Record extracts —

# # # # #

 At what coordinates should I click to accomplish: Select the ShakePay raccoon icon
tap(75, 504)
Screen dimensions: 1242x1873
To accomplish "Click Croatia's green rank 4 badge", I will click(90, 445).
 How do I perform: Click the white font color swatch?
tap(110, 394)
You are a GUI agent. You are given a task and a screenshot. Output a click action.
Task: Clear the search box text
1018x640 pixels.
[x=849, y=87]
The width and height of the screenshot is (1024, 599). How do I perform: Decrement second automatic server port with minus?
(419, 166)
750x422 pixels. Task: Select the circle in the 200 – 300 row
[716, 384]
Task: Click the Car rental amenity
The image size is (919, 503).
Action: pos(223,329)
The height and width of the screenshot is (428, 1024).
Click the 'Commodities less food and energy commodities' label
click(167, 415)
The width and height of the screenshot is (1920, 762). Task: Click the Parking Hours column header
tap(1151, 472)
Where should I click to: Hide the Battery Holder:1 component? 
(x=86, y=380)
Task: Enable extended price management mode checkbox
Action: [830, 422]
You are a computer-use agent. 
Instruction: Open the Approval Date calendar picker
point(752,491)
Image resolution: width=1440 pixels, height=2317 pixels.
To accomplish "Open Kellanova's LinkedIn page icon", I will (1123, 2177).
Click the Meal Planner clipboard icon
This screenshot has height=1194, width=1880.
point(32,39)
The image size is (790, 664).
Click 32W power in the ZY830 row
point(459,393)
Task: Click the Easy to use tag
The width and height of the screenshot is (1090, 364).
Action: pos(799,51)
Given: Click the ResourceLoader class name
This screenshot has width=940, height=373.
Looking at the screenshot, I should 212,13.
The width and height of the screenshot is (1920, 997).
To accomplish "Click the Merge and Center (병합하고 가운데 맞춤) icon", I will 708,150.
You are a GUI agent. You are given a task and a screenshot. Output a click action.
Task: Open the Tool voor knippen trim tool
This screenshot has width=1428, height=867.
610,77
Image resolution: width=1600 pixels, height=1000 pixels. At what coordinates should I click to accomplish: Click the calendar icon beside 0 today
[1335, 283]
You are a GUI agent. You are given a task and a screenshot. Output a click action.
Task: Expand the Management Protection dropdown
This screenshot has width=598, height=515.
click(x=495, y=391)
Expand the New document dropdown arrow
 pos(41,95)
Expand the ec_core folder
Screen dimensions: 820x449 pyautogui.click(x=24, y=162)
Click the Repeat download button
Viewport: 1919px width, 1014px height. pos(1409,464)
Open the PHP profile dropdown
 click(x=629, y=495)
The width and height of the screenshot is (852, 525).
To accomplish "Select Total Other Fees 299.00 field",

# # # # #

What to do — Give the count of lines in the entries above that hold the word "will", with no other words.

Task solution — 3